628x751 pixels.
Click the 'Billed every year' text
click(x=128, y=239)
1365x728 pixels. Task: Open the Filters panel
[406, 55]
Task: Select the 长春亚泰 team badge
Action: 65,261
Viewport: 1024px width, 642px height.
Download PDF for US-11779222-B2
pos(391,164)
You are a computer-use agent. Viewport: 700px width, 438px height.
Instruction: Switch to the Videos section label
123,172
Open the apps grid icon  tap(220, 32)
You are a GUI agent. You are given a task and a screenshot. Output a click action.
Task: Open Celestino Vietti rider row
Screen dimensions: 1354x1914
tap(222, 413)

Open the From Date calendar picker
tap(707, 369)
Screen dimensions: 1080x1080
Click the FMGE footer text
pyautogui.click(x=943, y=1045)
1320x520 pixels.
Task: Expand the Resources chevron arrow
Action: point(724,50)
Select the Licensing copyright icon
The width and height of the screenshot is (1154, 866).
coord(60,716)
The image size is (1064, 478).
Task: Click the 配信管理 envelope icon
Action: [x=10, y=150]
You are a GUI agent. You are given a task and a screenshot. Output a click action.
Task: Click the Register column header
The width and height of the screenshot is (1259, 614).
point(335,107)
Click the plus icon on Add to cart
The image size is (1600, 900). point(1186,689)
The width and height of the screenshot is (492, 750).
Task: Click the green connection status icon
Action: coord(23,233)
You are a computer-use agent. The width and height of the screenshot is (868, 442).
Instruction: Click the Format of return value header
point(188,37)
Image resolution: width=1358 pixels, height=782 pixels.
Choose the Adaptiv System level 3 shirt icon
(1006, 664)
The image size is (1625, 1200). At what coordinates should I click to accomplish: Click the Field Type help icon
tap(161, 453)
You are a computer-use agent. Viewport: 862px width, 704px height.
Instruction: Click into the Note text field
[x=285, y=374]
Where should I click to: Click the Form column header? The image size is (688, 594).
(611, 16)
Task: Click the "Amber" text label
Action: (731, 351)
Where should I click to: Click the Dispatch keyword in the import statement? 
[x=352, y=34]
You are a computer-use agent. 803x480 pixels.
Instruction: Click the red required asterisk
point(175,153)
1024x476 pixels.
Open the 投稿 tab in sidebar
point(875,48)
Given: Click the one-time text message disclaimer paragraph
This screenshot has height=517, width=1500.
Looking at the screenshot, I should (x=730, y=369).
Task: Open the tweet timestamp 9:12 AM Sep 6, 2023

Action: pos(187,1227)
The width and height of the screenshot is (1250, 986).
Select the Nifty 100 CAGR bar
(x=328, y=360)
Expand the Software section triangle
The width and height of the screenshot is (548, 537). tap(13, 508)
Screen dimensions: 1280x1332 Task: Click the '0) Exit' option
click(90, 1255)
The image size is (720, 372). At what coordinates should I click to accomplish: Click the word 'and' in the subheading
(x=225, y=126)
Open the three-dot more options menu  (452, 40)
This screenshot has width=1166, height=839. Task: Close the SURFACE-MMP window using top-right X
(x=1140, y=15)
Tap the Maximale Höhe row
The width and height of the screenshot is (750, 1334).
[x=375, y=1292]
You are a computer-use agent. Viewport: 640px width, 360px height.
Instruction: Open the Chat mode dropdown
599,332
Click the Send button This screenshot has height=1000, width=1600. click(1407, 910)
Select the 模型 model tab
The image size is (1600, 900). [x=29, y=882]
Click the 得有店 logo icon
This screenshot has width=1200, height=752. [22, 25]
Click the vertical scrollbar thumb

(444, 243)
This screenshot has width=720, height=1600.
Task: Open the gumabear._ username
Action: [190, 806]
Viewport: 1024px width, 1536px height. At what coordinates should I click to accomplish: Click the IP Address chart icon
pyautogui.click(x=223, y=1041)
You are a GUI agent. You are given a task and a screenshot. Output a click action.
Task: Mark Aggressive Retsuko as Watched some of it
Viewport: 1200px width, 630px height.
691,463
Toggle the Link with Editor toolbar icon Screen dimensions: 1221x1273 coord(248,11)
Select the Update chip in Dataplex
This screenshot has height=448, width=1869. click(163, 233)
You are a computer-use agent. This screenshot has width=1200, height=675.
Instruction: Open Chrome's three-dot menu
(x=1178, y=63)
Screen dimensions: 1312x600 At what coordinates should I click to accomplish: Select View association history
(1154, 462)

--

Task to complete:
Repeat all of the data shown above, exactly as it appears.

Solution to this problem:
628x751 pixels.
Click the 'Billed every year' text
click(x=128, y=239)
1365x728 pixels. Task: Open the Filters panel
[406, 55]
Task: Select the 长春亚泰 team badge
Action: 65,261
Viewport: 1024px width, 642px height.
Download PDF for US-11779222-B2
pos(391,164)
You are a computer-use agent. Viewport: 700px width, 438px height.
Instruction: Switch to the Videos section label
123,172
Open the apps grid icon  tap(220, 32)
You are a GUI agent. You are given a task and a screenshot. Output a click action.
Task: Open Celestino Vietti rider row
Screen dimensions: 1354x1914
tap(222, 413)

Open the From Date calendar picker
tap(707, 369)
Screen dimensions: 1080x1080
Click the FMGE footer text
pyautogui.click(x=943, y=1045)
1320x520 pixels.
Task: Expand the Resources chevron arrow
Action: point(724,50)
Select the Licensing copyright icon
The width and height of the screenshot is (1154, 866).
coord(60,716)
The image size is (1064, 478).
Task: Click the 配信管理 envelope icon
Action: [x=10, y=150]
You are a GUI agent. You are given a task and a screenshot. Output a click action.
Task: Click the Register column header
The width and height of the screenshot is (1259, 614).
point(335,107)
Click the plus icon on Add to cart
The image size is (1600, 900). point(1186,689)
The width and height of the screenshot is (492, 750).
Task: Click the green connection status icon
Action: coord(23,233)
You are a computer-use agent. The width and height of the screenshot is (868, 442).
Instruction: Click the Format of return value header
point(188,37)
Image resolution: width=1358 pixels, height=782 pixels.
Choose the Adaptiv System level 3 shirt icon
(1006, 664)
The image size is (1625, 1200). At what coordinates should I click to accomplish: Click the Field Type help icon
tap(161, 453)
You are a computer-use agent. Viewport: 862px width, 704px height.
Instruction: Click into the Note text field
[x=285, y=374]
Where should I click to: Click the Form column header? The image size is (688, 594).
(611, 16)
Task: Click the "Amber" text label
Action: (731, 351)
Where should I click to: Click the Dispatch keyword in the import statement? 
[x=352, y=34]
You are a computer-use agent. 803x480 pixels.
Instruction: Click the red required asterisk
point(175,153)
1024x476 pixels.
Open the 投稿 tab in sidebar
point(875,48)
Given: Click the one-time text message disclaimer paragraph
This screenshot has height=517, width=1500.
Looking at the screenshot, I should (x=730, y=369).
Task: Open the tweet timestamp 9:12 AM Sep 6, 2023

Action: pos(187,1227)
The width and height of the screenshot is (1250, 986).
Select the Nifty 100 CAGR bar
(x=328, y=360)
Expand the Software section triangle
The width and height of the screenshot is (548, 537). tap(13, 508)
Screen dimensions: 1280x1332 Task: Click the '0) Exit' option
click(90, 1255)
The image size is (720, 372). At what coordinates should I click to accomplish: Click the word 'and' in the subheading
(x=225, y=126)
Open the three-dot more options menu  (452, 40)
This screenshot has width=1166, height=839. Task: Close the SURFACE-MMP window using top-right X
(x=1140, y=15)
Tap the Maximale Höhe row
The width and height of the screenshot is (750, 1334).
[x=375, y=1292]
You are a computer-use agent. Viewport: 640px width, 360px height.
Instruction: Open the Chat mode dropdown
599,332
Click the Send button This screenshot has height=1000, width=1600. click(1407, 910)
Select the 模型 model tab
The image size is (1600, 900). [x=29, y=882]
Click the 得有店 logo icon
This screenshot has width=1200, height=752. [22, 25]
Click the vertical scrollbar thumb

(444, 243)
This screenshot has width=720, height=1600.
Task: Open the gumabear._ username
Action: [190, 806]
Viewport: 1024px width, 1536px height. At what coordinates should I click to accomplish: Click the IP Address chart icon
pyautogui.click(x=223, y=1041)
You are a GUI agent. You are given a task and a screenshot. Output a click action.
Task: Mark Aggressive Retsuko as Watched some of it
Viewport: 1200px width, 630px height.
691,463
Toggle the Link with Editor toolbar icon Screen dimensions: 1221x1273 coord(248,11)
Select the Update chip in Dataplex
This screenshot has height=448, width=1869. click(163, 233)
You are a computer-use agent. This screenshot has width=1200, height=675.
Instruction: Open Chrome's three-dot menu
(x=1178, y=63)
Screen dimensions: 1312x600 At what coordinates should I click to accomplish: Select View association history
(1154, 462)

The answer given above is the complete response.